Sunday, November 25, 2012

Shohamy E. and Brown 23 and 24

There is so many components that go into assessment especially testing.  The test must be reliable and valid, in accordance to what the test should be measuring.  This goes through domains such as reading, writing, listening, speaking, vocabulary, and grammar; it aslo goes through purpose such as stakeholders of the test, test users, test takers, is it measuring achievement or is it placing the student into a program.  Something that the article concentrates and stresses is the importance of analyzing discourse when testing.  Shohamy gives a short background of research that has been done on discourse and language testing, "quantitative analyses have examined mainly the effect of different discourse elements on test takers' scores" (203).  There is research on the effects of test features such as subject matter, titles, rhetorical structure, missing cohesive ties, question types, oral tests and production tests and how these features effect test scores.  For example, for a reading comprehension test, the question types must take into consideration, "(1) the texts used for a test, (2) the test questions, (3) the answers produced in response to the test questions, and (4) the interpretation of the answers produced and the assignment of scores" (205).  The question types suggested by Perkins in the article are open-ended essay responses that can be collected for a portfolio.  This is similar to the teaching writing article that we read earlier.  In that article they recommend alternative assessment. 

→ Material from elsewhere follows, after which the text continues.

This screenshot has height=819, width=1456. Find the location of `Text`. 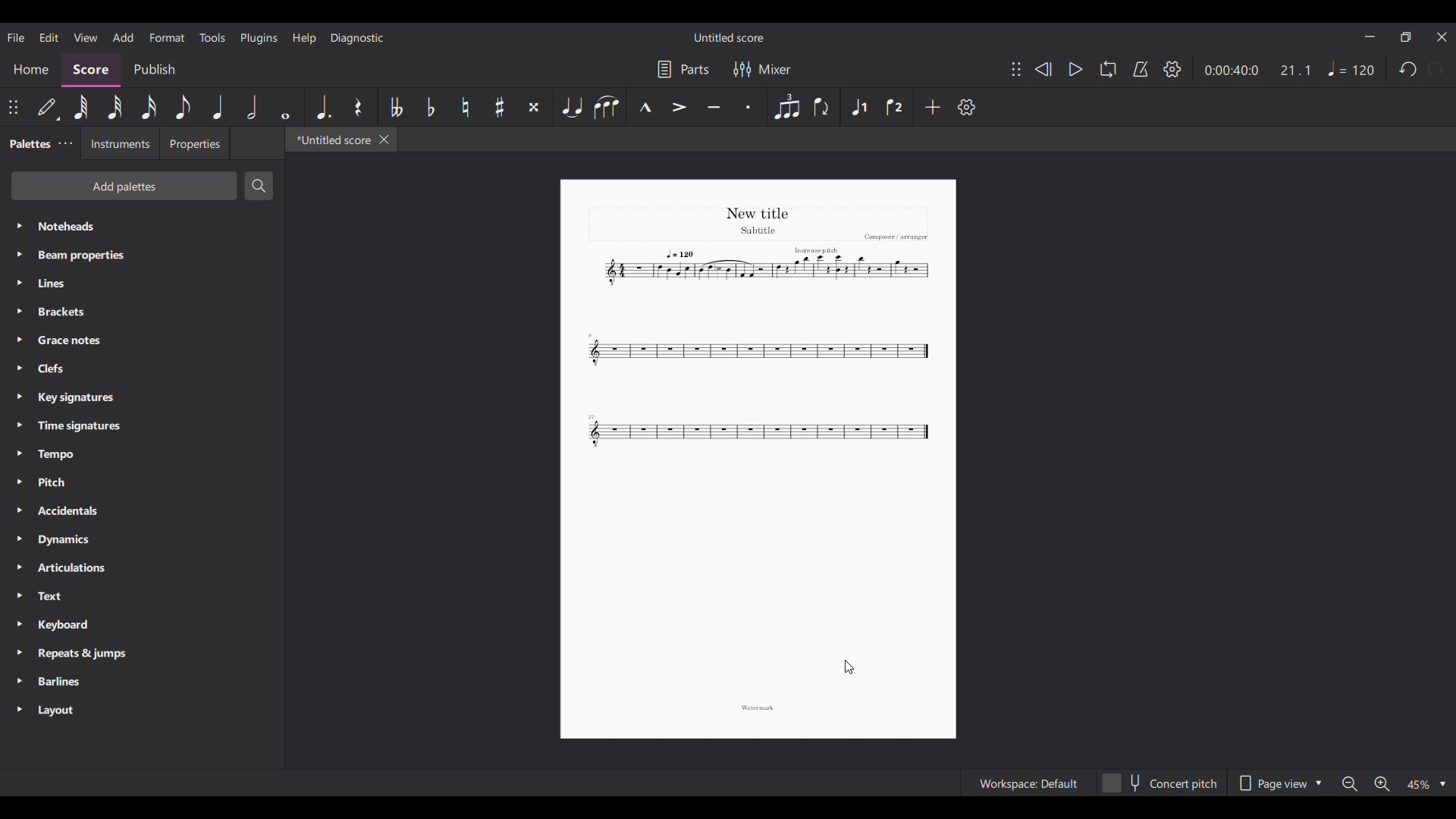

I thought the section on qualitative examination of oral proficiency tests was particularly interesting, perhaps because I will take an partly oral examination to be a bilingual teacher.  On the state test that I will take there will be an oral section in which I have a limited time to speak into a tape recorder.  For a taped test, there is typically more paraphrasing, and for a direct test like the OPI there is more switching to their L1.  I would have thought the opposite, just because there is an actual person that you are speaking in a direct context. 
The last section on new assessment types mentions that "teachers and students are more involved in developing and designing the assessment procedures" (212).  I like the joint development of the test, it is a very transformative way of thinking.  Also there must be a variety of assessment procedures for assessment of discourse skills, which cannot be totally analyzed by a state test.